Industrial measurements usually exploit resistance sensors, resistance thermometer detectors (RTDs), or thermocouples. Resistance sensors are fabricated of pure metals (platinum, nickel, and copper), of carbon, germanium, silicon, or other semiconductor materials. Metals used for temperature sensors are
characterized by large temperature coefficients of resistance, with high melting temperature, and steadiness of the thermometric characteristic. In accurate temperature measurements, platinum sensors are used, usually the Pt100 type; their nominal resistance at a temperature of 0°C amounts to 100Ω. Platinum sensors are manufactured of the sunken platinum wire in the cover of ceramic material in the rod shape. Geo- metrical sizes of Pt100 sensors are different: they are 25 to 150 mm in length, and from 2.5 to 8 mm in diameter (for the rod shaped sensors) [1, 2]. One respected manufacturer of sensors is the KFAP company in Cracow, Poland. Pt100 sensors in the form of elastic platinum foil, which is 5 mm thick, are also manufactured by JP Technologies. The resistance values of the Pt100 sensor in the function of temperature within the range of the sensor application −200°C to 850°C is defined by the international standard IEC 751 (International Electrotechnical Commission), as shown in Table 2.2. In Figure 2.1, the thermometric characteristics of the platinum sensor Pt100, nickel Ni100, and copper Cu100 are shown in the full temperature range of Cu100 (i.e., −50°C to +175°C), in accordance with the standard.

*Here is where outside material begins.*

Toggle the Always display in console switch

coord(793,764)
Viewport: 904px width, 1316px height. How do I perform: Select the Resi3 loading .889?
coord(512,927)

In a narrow temperature range (tens of degrees Celsius) the thermometric characteristic RT (T) of the Pt sensor is a nearly linear function. However, in a wider temperature range, the non linearity error might be considerable. The re- placement of the real thermometric characteristic with a linear function in an ex- emplary range of temperature 0°C to 300°C is related with the non linearity error equal to 3.5°C, and in the interval 0°C to 600°C, with the error of 15°C. For industrial measurements, sufficient accuracy of the reproduction of the real thermometric characteristic of the Pt sensor is assured.
For industrial measurements, almost exclusively platinum sensors are used, although standards were also established for sensors made of nickel Ni100 and copper Cu100, as shown in Figure 2.1. This situation is a result of the great advantage of platinum over nickel and copper. Platinum is a metal characterized by low chemical activity and a high melting temperature. The low chemical activity of platinum assures long usage of the platinum sensor without significant alterations of its parameters, even under hard operation conditions at high temperatures, which contribute strongly to the metal oxidation. The high melting temperature of platinum assures higher acceptable operation temperature of the platinum sensor, in comparison with the nickel or copper sensor.
Temperature sensors are placed in industrial sheaths mounted on the measuring object, as shown in Figure 2.2. Good linearity of the thermometric characteristic makes the cooperation of the platinum sensor with ADCs easier.
Taking into account the more expensive material of the platinum sensor, and the still higher costs of replacement and calibration of the sensor in the case of its consumption (oxidation) or overheating, the majority of constructors choose platinum sensors, even in the situation when the measuring range makes it possible to apply cheaper sensors (e.g., nickel or copper ones).
In industrial systems, resistance sensors for the measuring range ∆T = TH − TL (TH—upper limit, TL—lower limit), but not wider than ∆T = 300°C, are usually applied. In systems with wider measuring range, thermocouples are used much more often. A typical measuring circuit for metallic resistance sensors is the Wheatstone bridge, as shown in Figure 2.3, in which a resistor R(T) (e.g., of the Pt100 type) is the temperature sensor.
For a given temperature T0, the bridge is in the balance state when the following condition for the bridge resistances is fulfilled: R1/R(T0) = R2/R3. For the balance state of the bridge, the output voltage Vout equals 0. With an alteration of the sensor temperature by ∆T = T - T0, voltage Vout, proportional to temperature change ∆T (proportional within a nonlinearity error), appears at the bridge output. Vout corresponds to the sensor resistance alteration ∆R = R(T) − R(T0).